Drug Development: From The Lab To The Cabinet

We have all taken some kind of medicine, but what did pharmaceuticals do to get that medicine in the first place?

Although the pharmaceutical field has had significant advances over the past years, there has been some concern. The rising costs and reduced productivity can impact the patient’s access to many medications and treatments. 

Understanding the basis of diseases, the translation of medical discoveries, and taking that into a safe and effective treatment, is a long process. This is a slow, costly, and hard procedure to go through, and it has a high failure rate.

There are many ways to gather research. It could be through the patient itself or companies can contract a research organization. Either way, research is the first step into developing a treatment. 

Drug Discovery

Pharmaceuticals choose a gene or protein and then target it with a specific drug they think could work. Once they have a handful of potential molecules that could be involved with a disease, they go to the next stage. 

Preclinical Testing

The preclinical testing process takes the longest, and it’s the hardest to complete. There are two methods of testing:

In Vitro

This process involves studying the interactions between the drug molecules in lab tubes. Here, researchers will go down from thousands of possible molecules to approximately five.

In Vivo

In Vivo testing involves trying those possible drug molecules in living animals and cells. The FDA is pretty thorough with this stage, so the pharmaceutical company have to prove that the drug is safe to go to human trials. 

Filing the Application

In this stage, the researcher will have to file an Investigational New Drug application into the FDA. This organization will now do the mandatory research into the preclinical trial results. Here they will look for:

  • Side effects and safety features of the drug.
  • Examine the chemical structure of the molecule.
  • The manufacturing process for future treatment.

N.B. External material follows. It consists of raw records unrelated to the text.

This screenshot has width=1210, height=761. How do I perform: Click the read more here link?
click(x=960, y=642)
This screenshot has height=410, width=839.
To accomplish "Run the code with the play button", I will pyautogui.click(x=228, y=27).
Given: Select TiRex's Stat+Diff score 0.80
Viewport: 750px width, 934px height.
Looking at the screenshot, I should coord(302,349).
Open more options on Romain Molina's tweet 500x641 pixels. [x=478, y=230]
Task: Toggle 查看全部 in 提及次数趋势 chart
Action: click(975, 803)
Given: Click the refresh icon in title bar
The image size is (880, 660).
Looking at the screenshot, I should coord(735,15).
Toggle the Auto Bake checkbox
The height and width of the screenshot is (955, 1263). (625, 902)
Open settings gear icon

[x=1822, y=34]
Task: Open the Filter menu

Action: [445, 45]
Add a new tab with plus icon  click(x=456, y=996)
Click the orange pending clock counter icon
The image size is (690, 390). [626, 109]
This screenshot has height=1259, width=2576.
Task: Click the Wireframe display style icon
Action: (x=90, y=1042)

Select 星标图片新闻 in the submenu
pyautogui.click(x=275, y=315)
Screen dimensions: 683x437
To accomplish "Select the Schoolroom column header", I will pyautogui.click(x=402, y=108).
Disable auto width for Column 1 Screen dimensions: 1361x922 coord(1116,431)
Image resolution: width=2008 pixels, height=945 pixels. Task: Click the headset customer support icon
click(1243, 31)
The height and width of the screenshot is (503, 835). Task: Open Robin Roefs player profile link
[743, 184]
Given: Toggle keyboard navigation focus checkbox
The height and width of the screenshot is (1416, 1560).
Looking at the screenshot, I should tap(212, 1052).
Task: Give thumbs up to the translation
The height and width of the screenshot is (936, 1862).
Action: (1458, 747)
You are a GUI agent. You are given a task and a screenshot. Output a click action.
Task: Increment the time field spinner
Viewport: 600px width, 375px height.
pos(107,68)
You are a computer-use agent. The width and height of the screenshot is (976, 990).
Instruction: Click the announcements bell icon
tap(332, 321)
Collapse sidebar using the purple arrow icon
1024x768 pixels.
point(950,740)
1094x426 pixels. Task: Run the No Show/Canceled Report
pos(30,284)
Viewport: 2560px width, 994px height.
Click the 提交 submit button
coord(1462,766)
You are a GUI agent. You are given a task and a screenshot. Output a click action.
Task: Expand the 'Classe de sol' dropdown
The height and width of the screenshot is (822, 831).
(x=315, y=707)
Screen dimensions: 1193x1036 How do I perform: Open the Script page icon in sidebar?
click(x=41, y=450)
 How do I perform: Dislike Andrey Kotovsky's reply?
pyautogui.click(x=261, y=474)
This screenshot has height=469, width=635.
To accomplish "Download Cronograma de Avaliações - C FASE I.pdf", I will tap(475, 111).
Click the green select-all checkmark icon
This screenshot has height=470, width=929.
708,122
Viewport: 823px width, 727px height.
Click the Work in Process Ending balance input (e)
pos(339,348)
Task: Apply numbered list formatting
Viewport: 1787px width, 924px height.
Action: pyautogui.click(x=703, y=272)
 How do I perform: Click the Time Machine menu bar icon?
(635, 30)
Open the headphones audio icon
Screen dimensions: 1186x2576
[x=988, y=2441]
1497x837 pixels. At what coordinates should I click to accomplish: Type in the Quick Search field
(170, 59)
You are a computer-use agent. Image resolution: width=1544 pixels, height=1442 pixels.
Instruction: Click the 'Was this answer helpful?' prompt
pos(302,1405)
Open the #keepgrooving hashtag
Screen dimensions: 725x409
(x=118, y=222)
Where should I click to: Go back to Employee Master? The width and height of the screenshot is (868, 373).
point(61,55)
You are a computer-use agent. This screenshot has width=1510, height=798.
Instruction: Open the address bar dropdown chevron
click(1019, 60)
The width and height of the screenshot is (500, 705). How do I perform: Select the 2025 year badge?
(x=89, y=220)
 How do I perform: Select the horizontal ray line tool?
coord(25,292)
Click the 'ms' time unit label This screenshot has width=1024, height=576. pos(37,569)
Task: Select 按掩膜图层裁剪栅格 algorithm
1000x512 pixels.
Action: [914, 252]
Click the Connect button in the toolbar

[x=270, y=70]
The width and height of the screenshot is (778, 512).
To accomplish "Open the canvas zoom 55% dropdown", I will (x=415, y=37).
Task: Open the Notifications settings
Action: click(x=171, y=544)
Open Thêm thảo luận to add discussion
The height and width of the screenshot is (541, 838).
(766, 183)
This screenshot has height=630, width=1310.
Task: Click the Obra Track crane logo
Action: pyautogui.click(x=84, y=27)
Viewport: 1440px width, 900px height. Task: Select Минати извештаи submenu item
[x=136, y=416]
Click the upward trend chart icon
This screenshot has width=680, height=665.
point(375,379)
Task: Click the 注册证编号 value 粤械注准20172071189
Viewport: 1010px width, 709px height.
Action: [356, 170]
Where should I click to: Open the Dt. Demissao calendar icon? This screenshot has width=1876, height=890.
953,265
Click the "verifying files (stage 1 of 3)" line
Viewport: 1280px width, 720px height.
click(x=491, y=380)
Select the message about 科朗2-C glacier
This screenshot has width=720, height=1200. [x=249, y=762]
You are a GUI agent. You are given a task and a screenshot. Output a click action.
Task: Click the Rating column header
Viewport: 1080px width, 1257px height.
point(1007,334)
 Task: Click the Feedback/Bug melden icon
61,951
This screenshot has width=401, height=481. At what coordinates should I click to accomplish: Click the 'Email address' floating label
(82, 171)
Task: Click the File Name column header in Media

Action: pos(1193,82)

After the FDA approves the application, the human trial can start, and then the 20-year of exclusivity period for the patented drug begins.

Clinical Studies

Clinical studies are very sensitive because they’re dealing with human lives. In this stage, they will research about safety, effectiveness, and possible side effects. 

The trial begins with a handful of healthy people, where the researcher can test the drug’s safety and process within the body.

The next step is to gather around one hundred people that are suffering from the disease in question. In this stage, the scientists will take a closer look at side effects, effectiveness, and the recommended dosage.

Afterwards, the testing involves thousands of people. If the results are promising, the company starts thinking about mass production.

Approval and Distribution

After the research is completed, the FDA will have to approve the drug. They will look into all the gathered research and results from the trials. 

Then, when the drug is approved, the company can start distributing the medicine to people who are suffering from the disease. 

Final Thoughts

Developing a drug is a really long and costly process; it can take up to twenty years! There are a lot of steps and safety measures involved so that the medication can work as expected without causing damage.